12- The case of David Reimer: can we change the sexual identity?

When David Reimer's phimosis was operated at eight months of age, he accidentally burned his genitals.

His parents, worried about the future of his son, went to the consultation of the well-known psychologist John Money. He advocated the idea that gender identity was something that was learned during childhood, and that if children were educated in a way, they could easily adopt a male or female gender.

Money said the best option was to operate on David, to remove his testicles and raise him as a child. Secretly, Money was benefiting from the situation, using it as an experiment to validate his theory.

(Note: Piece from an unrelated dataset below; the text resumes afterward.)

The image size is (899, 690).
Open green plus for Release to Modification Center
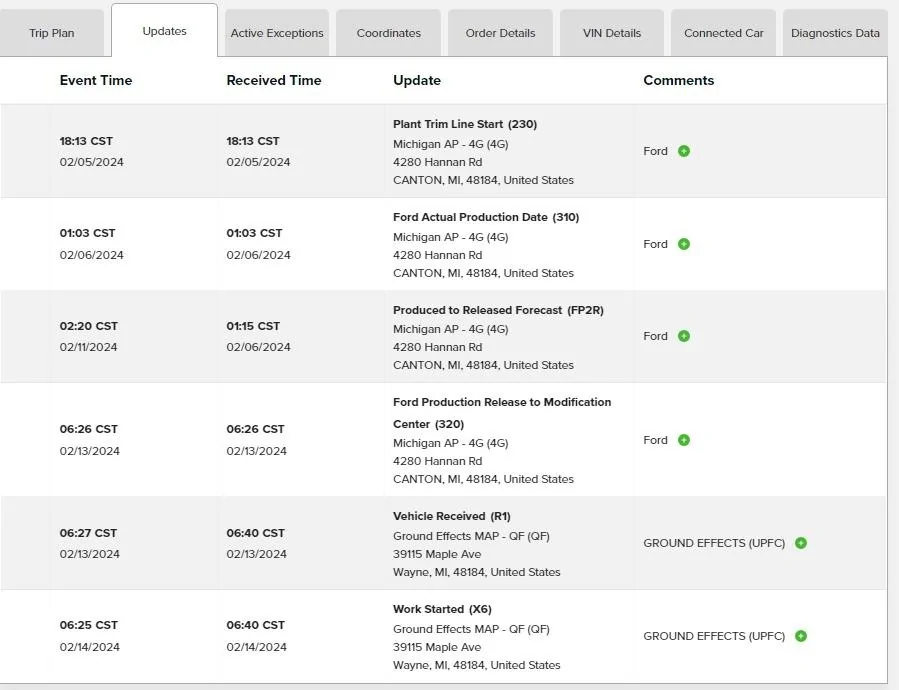683,440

David was renamed"Brenda"and received psychological therapy for ten years. Apparently the experiment worked and David behaved like a child, but he was not really getting the desired success: the little boy felt like a child, tended to reject the female dress and developed depression at age 13. Even the female hormones she received did not have the effect they should.

When Money tried to persuade the parents to implant a vagina through surgery, they stopped going to therapy. At age 14, David knew the truth and lived the rest of his life as a boy.

In 2004, he could not stand several dramatic events, such as the death of his brother and the separation of his wife, and committed suicide.

What did this prove? Sexual identity is something much more complex than we imagine. Feeling man or woman is not determined by our genitals, nor receiving certain hormones, nor how we are educated. It is a set of factors that science is still trying to determine accurately.

The truth is that we can not choose if we want to feel men or women, and therefore, we can not change it either.

References

  1. 25 Mind Blowing Psychology Experiments... You Will not Believe What's Inside Your Head. (June 5, 2012). Retrieved from List25.
  2. Behavioral Experiment: Watson and Little Albert (in Spanish). (March 18, 2009). Retrieved from YouTube.
  3. Inattentional blindness. (S.f.). Retrieved on September 23, 2016, from Scholarpedia.
  4. Missing Child Experiment. (May 6, 2008). Obtained from Hoaxes.
  5. Monster Study. (S.f.). Retrieved on September 23, 2016, from Wikipedia.
  6. Parras Montero, V. (May 7, 2012). Impulse control in children. Marshmallow test. Obtained from ILD Psychology.
  7. The 10 Most Controversial Psychology Studies Ever Published. (September 19, 2014). Retrieved from The British Psychological Society.
  8. Top 10 Unethical Psychological Experiments. (7 September 2008). Retrieved from Listverse.